Closing my eyes, I returned to that fated night and recalled telling the dying man that help was on the way. Instead of relief, Clarence’s only concern had been getting rid of that goddamn card. He’d expended all his energy ensuring we understood the request. Find it , he’d said. Throw it away.
Why?
I opened my eyes and focused on the leather pouch around my wrist, feeling the weight of the object within. “Because it was fucking tracking his position. That was how the Bishop knew where to find him. ”
It was how the Consigliere knew where I was at all times afterward because I’d kept the fucking thing in my pocket to keep it away from Tallus.
Echo lifted her head at my comment and made a questioning sound like she was asking what I meant.
“Nothing, girl. I’m talking to myself. Go back to sleep.”
She chuffed and lowered her head again, closing her eyes.
I bounced my knee and continued dissecting the night in the alley.
Why did Clarence carry the card if he knew it was tracking him?

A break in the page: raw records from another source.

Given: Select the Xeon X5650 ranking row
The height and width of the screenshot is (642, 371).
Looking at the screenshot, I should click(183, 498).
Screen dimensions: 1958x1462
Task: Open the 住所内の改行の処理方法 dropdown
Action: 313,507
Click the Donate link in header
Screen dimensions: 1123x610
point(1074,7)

Especially if there was bad blood between him and Ace.
Maybe he didn’t know it was on him. Maybe he only suspected it had been planted after he was attacked.
Maybe he, too, had been threatened and told not to remove it from his person.
“Find it,” he’d said.
Clarence wanted to unload the card because he knew Ace had targeted him and wanted him dead. He knew that if he lived through the ordeal, his killer would find him again and finish the job.